**Task requirements**
Using the extract below on the anchoring strategy, say whether each statement agrees with it: (a) an item's location stayed in the grid after a match of items was found; (b) the authors are confident that the spatial exploration strategy best explains the development-related differences in using the audio-anchor; (c) future studies might leave all items available during the task. Answer each with yes or no and quote the extract's deciding words.
** start Extract **
However, our investigation of the anchoring strategy has some limitations. An alternative interpretation of our results may take into account spatial uncertainty associated with the item selection. In other words, younger children may have been less certain about which item location among neighbouring slots contained the target item to be matched. In this sense, the anchoring strategy would be influenced by a low-order spatial encoding ability that in turn reflects on the spatial exploration strategy adopted to accomplish the task. To overcome this limitation, we employed methodological solutions to provide participants with highly discriminable items’ location (see grid description in 6.2 MATERIAL) whose presence was removed from the matrix once a match of items was discovered, thus leading to a progressive reduction of spatial uncertainty as the task proceeded. In this sense, we are confident the spatial exploration strategy is the best candidate explanation for the presence of development-related differences in the use of the audio-anchor. Nonetheless, future studies may test whether development related differences in spatial localization ability influence the exploration strategy adopted in an audio-spatial task by for instance leaving all items available during the task and specifically map the performed exploration route.
** end Extract **
** start Stored data **
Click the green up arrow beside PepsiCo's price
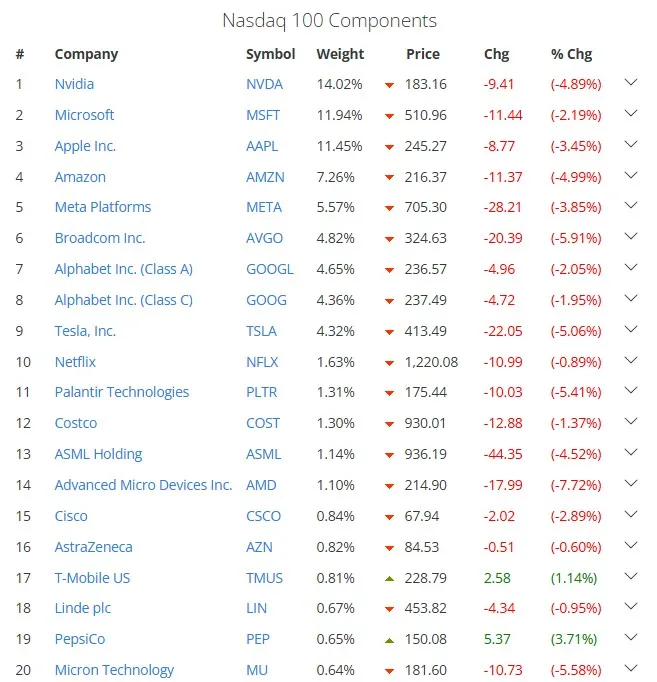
** end Stored data **
**Response to the exercise**
(a) No: "whose presence was removed from the matrix once a match of items was discovered"
(b) Yes: "we are confident the spatial exploration strategy is the best candidate explanation for the presence of development-related differences in the use of the audio-anchor"
(c) Yes: "by for instance leaving all items available during the task"